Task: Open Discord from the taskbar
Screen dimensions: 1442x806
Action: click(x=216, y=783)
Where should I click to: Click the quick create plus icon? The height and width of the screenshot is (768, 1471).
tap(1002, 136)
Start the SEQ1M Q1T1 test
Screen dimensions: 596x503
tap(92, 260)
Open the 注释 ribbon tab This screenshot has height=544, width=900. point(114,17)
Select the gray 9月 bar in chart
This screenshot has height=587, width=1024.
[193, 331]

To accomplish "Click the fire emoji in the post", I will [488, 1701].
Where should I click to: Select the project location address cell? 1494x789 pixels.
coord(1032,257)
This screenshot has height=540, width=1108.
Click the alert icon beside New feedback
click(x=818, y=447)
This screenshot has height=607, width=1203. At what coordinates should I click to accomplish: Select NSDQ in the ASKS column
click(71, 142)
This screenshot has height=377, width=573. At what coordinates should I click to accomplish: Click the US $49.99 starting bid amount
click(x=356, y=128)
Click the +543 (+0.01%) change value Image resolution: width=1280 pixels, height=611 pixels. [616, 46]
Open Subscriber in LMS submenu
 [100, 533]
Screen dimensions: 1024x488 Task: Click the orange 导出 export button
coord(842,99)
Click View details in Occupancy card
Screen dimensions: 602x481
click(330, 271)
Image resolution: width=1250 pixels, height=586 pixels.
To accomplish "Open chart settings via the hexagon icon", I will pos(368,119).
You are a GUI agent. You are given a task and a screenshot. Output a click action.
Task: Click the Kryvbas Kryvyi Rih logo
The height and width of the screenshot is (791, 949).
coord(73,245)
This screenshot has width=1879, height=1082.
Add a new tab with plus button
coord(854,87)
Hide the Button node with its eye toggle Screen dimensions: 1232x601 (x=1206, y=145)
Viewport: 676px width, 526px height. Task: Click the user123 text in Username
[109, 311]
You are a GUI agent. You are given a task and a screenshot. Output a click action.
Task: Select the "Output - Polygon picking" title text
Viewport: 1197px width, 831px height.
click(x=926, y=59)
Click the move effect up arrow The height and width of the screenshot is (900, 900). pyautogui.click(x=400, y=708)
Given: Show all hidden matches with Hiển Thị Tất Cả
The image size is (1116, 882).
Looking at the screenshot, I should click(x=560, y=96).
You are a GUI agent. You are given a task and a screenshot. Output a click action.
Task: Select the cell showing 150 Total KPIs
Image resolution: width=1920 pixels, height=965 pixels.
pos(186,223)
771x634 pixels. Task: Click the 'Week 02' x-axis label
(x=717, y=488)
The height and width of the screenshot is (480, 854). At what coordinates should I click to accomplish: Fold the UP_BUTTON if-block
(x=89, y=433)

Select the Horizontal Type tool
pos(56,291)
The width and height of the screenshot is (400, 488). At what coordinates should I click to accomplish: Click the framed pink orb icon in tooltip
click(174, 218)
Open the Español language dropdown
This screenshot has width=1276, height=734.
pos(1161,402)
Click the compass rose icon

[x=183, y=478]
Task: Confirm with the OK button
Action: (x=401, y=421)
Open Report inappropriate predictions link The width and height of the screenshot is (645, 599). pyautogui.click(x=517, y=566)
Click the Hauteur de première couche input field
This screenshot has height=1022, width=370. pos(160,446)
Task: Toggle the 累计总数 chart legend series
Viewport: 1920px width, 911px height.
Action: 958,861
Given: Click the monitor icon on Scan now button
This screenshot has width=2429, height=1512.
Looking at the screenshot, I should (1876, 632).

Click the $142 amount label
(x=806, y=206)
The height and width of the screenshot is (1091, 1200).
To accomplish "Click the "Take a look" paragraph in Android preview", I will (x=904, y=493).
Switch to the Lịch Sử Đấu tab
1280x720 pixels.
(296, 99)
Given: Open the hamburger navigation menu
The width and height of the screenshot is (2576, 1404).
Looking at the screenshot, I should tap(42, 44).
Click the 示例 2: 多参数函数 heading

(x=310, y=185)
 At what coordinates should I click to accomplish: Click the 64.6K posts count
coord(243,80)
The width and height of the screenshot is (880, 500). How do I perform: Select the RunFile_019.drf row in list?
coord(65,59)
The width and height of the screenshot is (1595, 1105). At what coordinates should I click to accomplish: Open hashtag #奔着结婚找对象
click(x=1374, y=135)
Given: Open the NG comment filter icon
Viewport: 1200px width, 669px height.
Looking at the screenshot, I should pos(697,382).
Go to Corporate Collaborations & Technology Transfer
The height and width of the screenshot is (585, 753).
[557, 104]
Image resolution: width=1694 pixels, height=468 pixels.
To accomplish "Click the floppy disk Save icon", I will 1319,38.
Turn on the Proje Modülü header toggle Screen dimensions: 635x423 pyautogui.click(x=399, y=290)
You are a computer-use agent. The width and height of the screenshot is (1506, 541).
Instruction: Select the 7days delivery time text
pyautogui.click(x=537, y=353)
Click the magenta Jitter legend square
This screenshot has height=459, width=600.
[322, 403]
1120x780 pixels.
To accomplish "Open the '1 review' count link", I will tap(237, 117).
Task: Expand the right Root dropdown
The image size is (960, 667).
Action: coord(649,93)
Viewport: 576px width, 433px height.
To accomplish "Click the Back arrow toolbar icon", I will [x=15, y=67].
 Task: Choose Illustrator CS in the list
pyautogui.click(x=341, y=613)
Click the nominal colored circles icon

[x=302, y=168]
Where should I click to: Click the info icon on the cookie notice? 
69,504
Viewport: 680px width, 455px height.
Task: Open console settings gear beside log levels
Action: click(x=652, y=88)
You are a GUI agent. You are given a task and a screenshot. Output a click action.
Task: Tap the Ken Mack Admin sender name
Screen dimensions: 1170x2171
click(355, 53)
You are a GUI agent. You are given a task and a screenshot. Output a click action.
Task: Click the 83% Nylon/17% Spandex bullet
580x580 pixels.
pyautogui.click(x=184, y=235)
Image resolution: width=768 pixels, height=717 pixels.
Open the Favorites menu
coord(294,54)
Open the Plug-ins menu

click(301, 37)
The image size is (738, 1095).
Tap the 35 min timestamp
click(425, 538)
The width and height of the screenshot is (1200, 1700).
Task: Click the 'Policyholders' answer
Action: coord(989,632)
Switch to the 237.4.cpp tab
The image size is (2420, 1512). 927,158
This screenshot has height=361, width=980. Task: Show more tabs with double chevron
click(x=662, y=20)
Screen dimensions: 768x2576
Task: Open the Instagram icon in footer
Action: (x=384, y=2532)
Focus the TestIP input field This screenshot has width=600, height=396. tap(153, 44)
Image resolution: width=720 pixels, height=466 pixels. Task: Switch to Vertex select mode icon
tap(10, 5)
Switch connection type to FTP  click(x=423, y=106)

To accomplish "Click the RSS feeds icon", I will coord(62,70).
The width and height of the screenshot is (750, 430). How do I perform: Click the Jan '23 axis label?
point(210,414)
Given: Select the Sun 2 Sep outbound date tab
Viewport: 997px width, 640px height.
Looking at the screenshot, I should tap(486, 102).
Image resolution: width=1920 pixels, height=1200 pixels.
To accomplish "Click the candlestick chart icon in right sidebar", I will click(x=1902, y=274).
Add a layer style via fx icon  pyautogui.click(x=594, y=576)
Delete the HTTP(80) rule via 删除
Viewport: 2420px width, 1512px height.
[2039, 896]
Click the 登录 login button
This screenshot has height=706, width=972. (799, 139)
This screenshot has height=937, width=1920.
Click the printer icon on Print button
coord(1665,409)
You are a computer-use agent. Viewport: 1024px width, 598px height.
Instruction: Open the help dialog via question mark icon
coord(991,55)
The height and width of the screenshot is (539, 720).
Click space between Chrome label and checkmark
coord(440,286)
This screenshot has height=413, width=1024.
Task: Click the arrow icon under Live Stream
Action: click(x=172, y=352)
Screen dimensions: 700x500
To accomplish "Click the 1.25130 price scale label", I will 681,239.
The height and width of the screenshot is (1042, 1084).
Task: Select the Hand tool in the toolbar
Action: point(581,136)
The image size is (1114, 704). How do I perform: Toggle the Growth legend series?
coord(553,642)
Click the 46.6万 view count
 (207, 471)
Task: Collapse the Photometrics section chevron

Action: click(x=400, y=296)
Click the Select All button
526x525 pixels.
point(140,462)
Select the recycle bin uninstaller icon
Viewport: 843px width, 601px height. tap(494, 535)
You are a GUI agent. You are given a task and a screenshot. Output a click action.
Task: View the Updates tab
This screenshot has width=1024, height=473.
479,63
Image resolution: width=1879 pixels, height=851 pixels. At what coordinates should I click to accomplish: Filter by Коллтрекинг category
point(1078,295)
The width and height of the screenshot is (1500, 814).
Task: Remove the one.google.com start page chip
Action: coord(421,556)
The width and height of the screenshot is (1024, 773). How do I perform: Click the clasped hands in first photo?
----
Exercise:
Show every line of the records above that contains the word "dropdown", matching case exactly.

Task answer:
Open the Español language dropdown
Task: Expand the right Root dropdown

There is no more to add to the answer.